Immediate Issue – Budget 2017
On the immediate future of macro and growth policies – Budget 2017 – participants were rather skeptical. Only a minority of executives – 18% - expressed confidence that Budget 2017 will set the right economic policy climate to boost business confidence and drive growth. Meanwhile, 34% were not confident, and a significant share – 48% - was unsure.
These results, while based on a sample of 100 respondents for the questions related to specific sessions and 200 for the 3 overall questions, could hint at a wider dissatisfaction among the corporate community of the country’s economic condition. A challenging global economic climate, legacy issues from the previous government, persistent domestic policy bottlenecks are no doubt feeding into this sentiment.

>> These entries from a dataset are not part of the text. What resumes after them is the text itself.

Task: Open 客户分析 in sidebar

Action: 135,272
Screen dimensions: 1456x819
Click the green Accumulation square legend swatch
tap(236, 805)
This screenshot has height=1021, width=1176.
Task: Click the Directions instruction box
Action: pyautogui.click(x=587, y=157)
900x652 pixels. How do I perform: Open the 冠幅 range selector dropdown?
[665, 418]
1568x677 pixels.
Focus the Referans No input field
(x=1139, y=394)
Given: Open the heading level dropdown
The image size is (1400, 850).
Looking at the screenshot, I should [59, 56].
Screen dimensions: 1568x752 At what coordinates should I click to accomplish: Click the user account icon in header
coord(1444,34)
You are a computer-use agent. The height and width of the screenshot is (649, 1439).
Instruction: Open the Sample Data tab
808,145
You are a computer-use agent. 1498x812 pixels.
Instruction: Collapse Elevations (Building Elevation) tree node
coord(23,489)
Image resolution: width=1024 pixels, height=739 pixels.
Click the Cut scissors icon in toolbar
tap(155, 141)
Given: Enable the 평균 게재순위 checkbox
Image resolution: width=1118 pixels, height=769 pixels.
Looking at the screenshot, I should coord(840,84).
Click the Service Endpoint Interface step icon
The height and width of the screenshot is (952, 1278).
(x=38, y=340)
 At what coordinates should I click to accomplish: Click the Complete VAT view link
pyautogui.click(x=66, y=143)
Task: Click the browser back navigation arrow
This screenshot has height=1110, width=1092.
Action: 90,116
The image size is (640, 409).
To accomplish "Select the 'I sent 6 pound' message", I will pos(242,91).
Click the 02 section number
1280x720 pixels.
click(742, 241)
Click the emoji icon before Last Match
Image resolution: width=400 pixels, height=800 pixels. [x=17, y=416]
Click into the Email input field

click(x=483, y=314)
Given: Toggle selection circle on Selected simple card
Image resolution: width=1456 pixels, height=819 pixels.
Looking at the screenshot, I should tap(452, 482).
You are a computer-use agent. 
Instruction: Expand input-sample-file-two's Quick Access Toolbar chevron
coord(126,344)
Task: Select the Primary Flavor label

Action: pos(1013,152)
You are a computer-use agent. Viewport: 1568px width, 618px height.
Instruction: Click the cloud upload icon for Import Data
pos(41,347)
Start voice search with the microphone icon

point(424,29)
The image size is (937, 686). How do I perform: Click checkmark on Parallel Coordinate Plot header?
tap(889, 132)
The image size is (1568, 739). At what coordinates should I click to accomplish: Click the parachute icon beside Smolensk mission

It is important that the government take steps to boost confidence among the private sector, so that it rekindles their animal spirits and they recalibrate their risk. The Prime Minister’s Economic Policy statement due this month is eagerly awaited by the business community, which, together with Budget 2017, ought to set the stage for a period of sustained inclusive growth over the next four years with a focus on action and delivering on the country’s abundant economic potential.